As humans, we are all wired so differently - the energy and noise that depletes me is what fills other people up. In those moments where I feel myself slipping, it is so hard articulate what I'm feeling. To form a sentence that says, “I don’t feel anything today and I question why I am here” is way too much, especially when everyone around me seems so happy. It makes me feel crazy and question why I can't be like them. This little train of thought does NOT help the situation. It just adds to the confusion and sadness. If someone asks if I am ok, I've gotten to the point where I can say, “I’m not having a good day” or "I'm overwhelmed" but I usually can't go further. If I try to explain, the words sometimes just fall out in a jumble or I wind up in an argument because I just can’t express myself clearly, even though internally I know what's up. It's like the words are trapped in a bottle. I can see them, but can't open it up.
I had a couple of those days this week. I hate them. Like I said, I’m getting better and better at identifying the markers of these occurrences. Last week, I knew I needed quiet. I took refuge in my car and took two extended drives on Thursday night and Friday in order to get the space I needed, which helped. By Friday afternoon, I felt the heat of the sun again. I rediscovered interest in the projects that are sitting on my art table and I feel like I am worthy of taking up space in the world again. I was also able to get the words out.

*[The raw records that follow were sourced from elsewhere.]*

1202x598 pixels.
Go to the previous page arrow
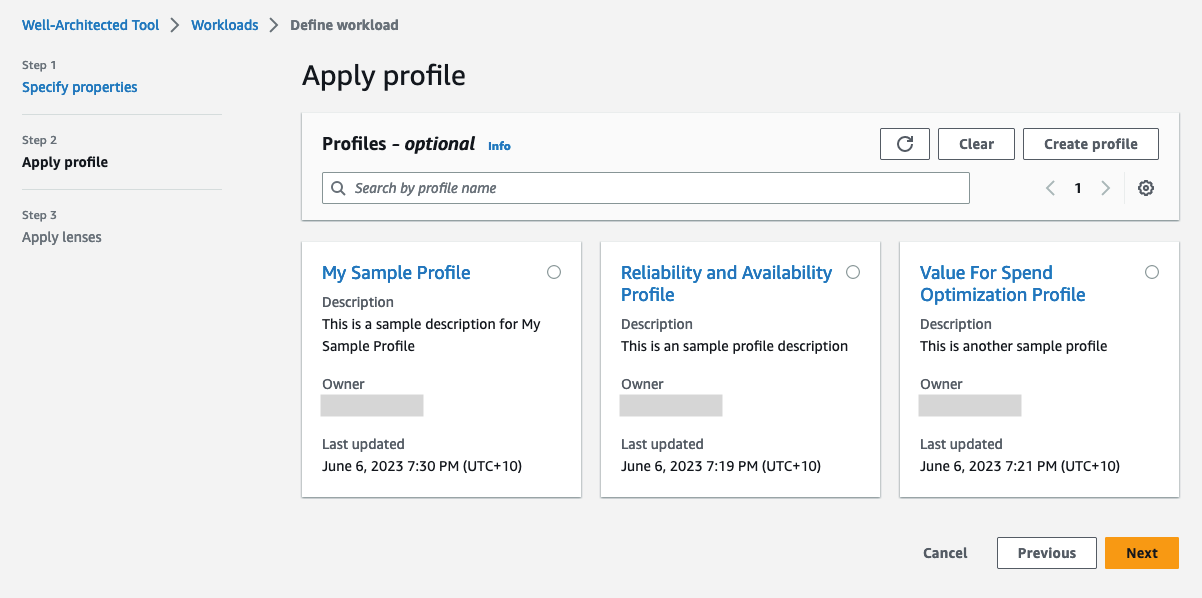click(1050, 188)
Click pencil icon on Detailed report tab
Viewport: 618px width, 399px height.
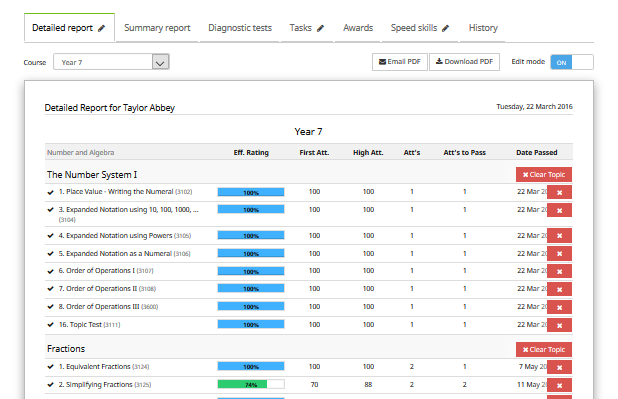(102, 28)
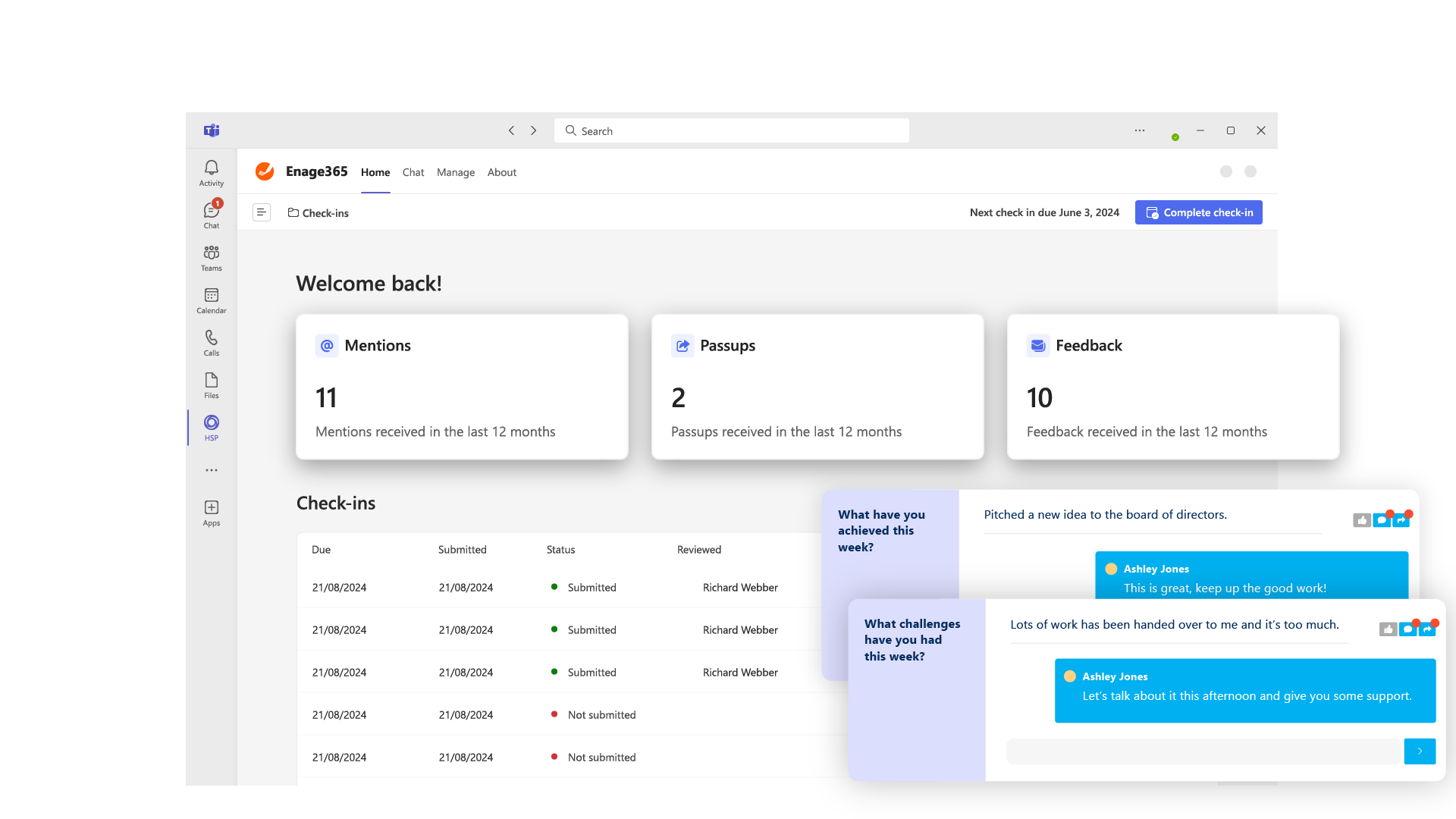Send the reply with the arrow button
The width and height of the screenshot is (1456, 819).
point(1420,751)
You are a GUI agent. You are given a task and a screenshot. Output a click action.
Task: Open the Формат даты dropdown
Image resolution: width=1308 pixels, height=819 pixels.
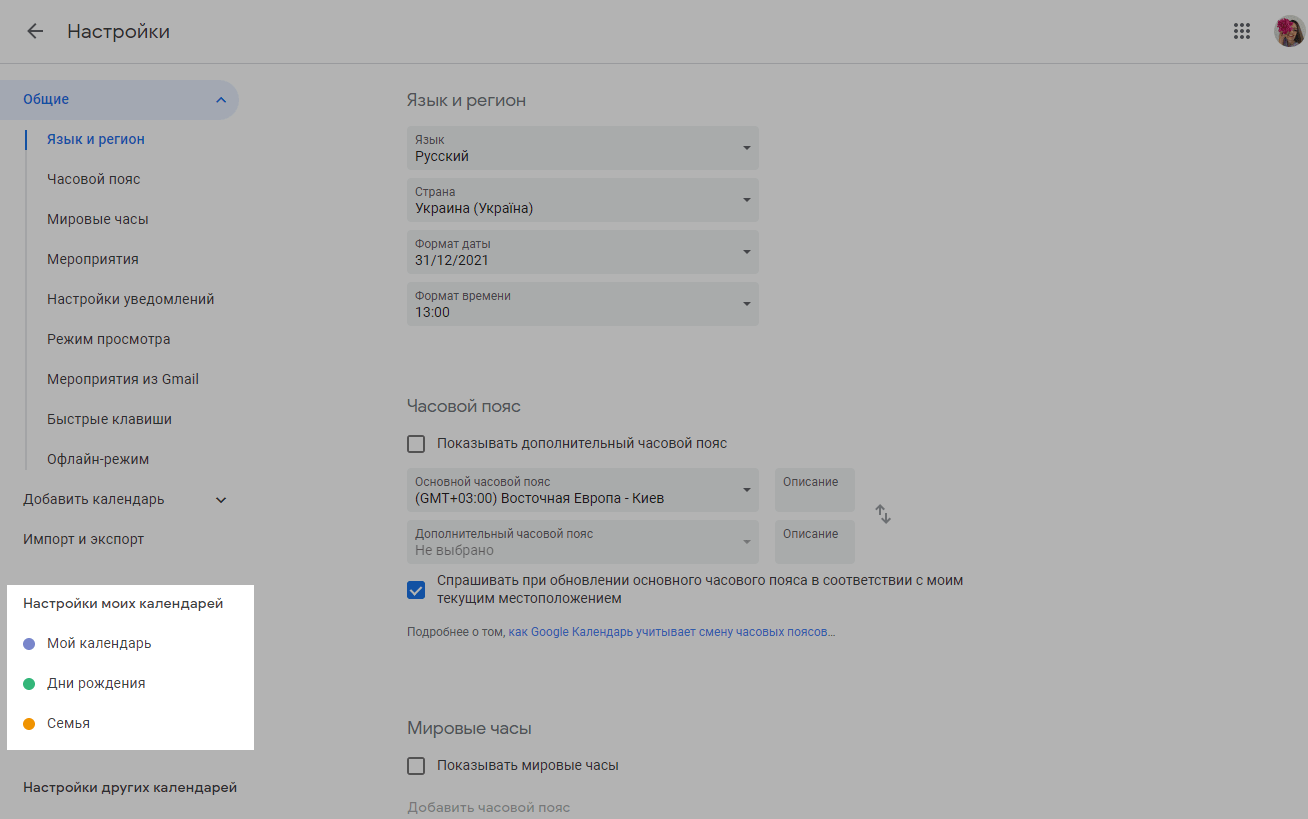click(x=582, y=252)

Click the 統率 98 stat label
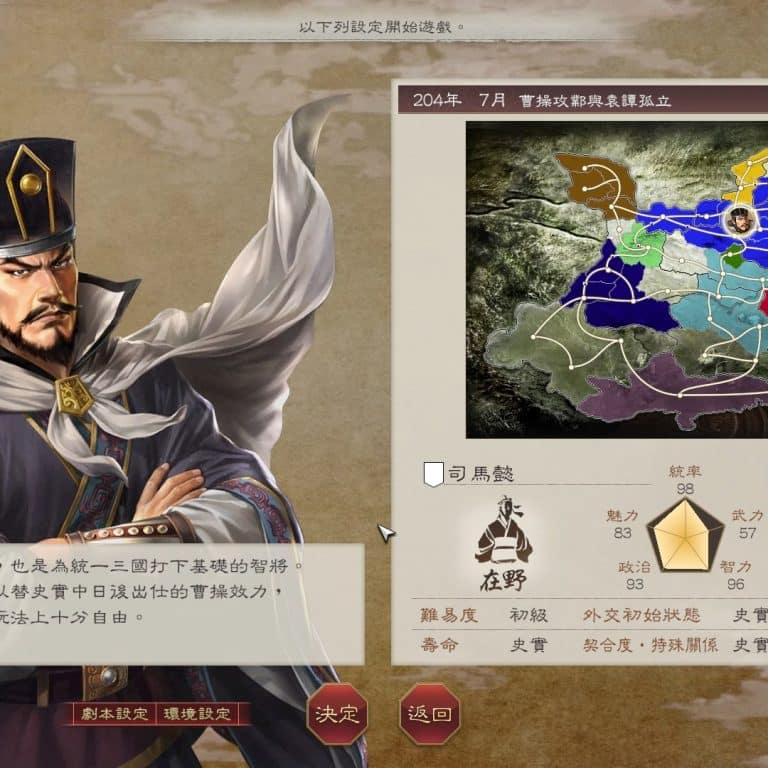685,480
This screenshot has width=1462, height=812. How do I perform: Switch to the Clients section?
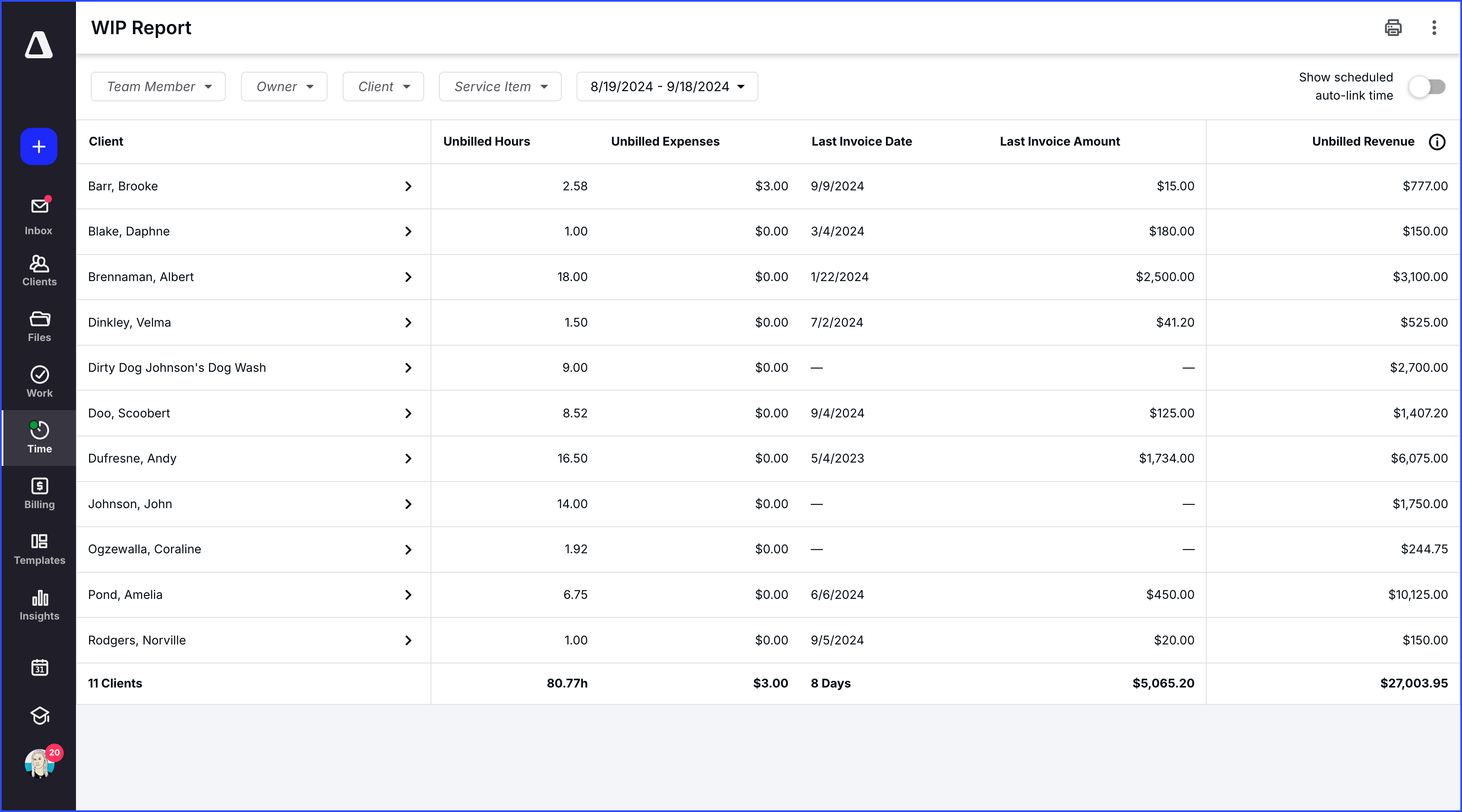tap(39, 271)
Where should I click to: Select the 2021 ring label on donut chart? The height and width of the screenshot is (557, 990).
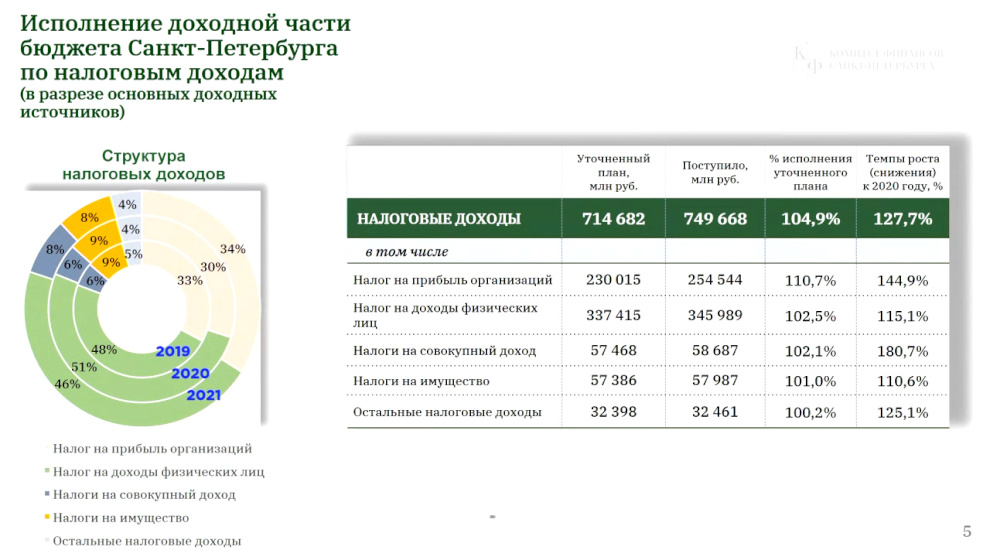[203, 395]
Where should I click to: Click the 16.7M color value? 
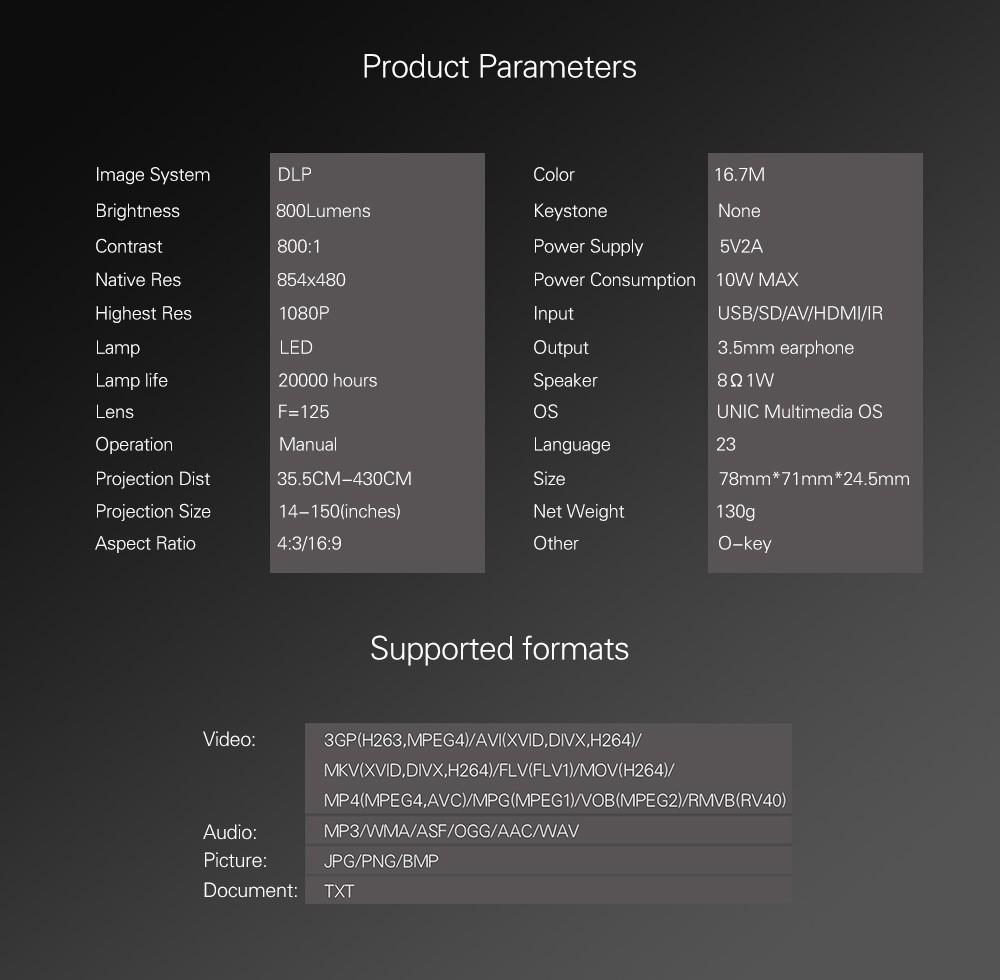point(739,175)
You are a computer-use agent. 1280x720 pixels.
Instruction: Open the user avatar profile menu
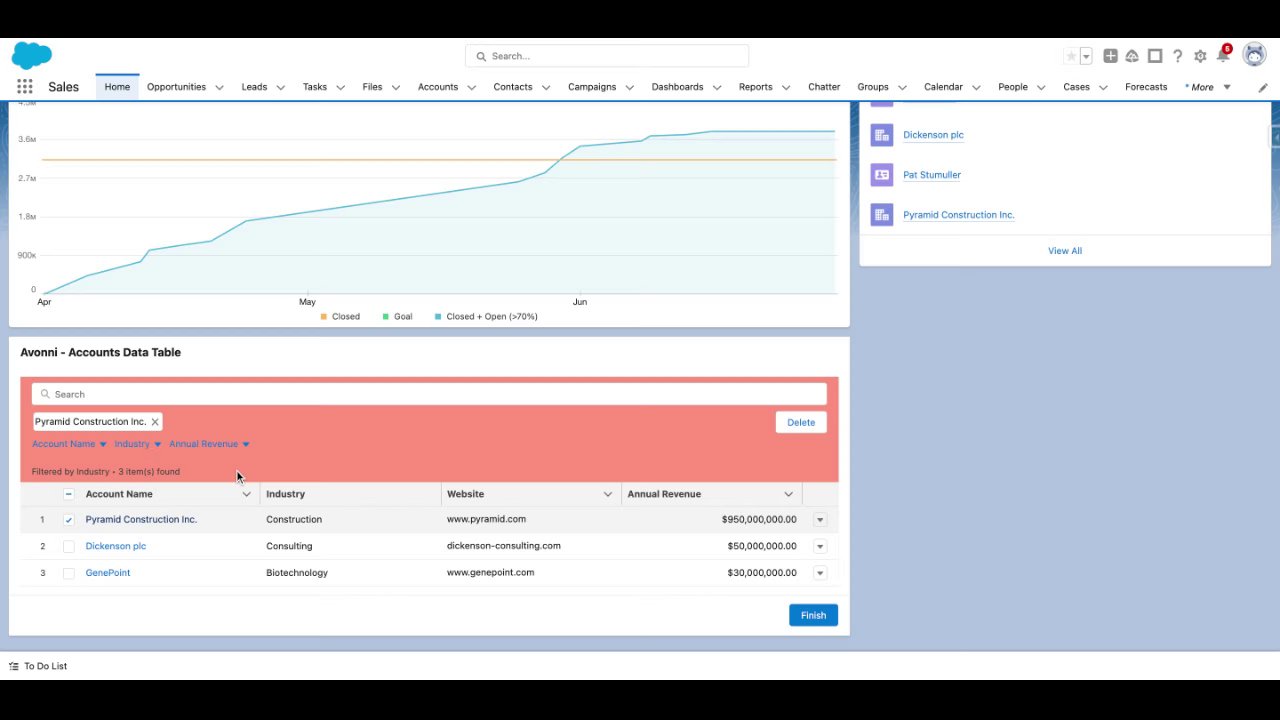pyautogui.click(x=1254, y=56)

I know I am not the only one who loses myself from time to time. I’m thankful that I have an arsenal of tools that help me find my way back and allow me to reconnect with myself. I’m also thankful that there are people like Hannah Gadsby who own their truth, who are no longer afraid to tell their stories or take up space in this world. I’m thankful for Nadia Bolz-Weber and how bravely and beautifully she maneuvers through the world and allows the light to shine through all of the brokenness. Their words and experiences are guideposts for my own journey. Our stories are not the same, but in witnessing their story — I can more bravely own and share mine, which is terrifying but so much less so than the feeling of being in that hole.
Like quiet time, art is something I can’t live without. I have to make art. For me, it's the calm. It is the place where my head gets quiet, where I can hear those strange whispers more clearly, and where I can recognize, accept and appreciate that I am not meant to be a perfect person. No one is. It saves me again and again. And again.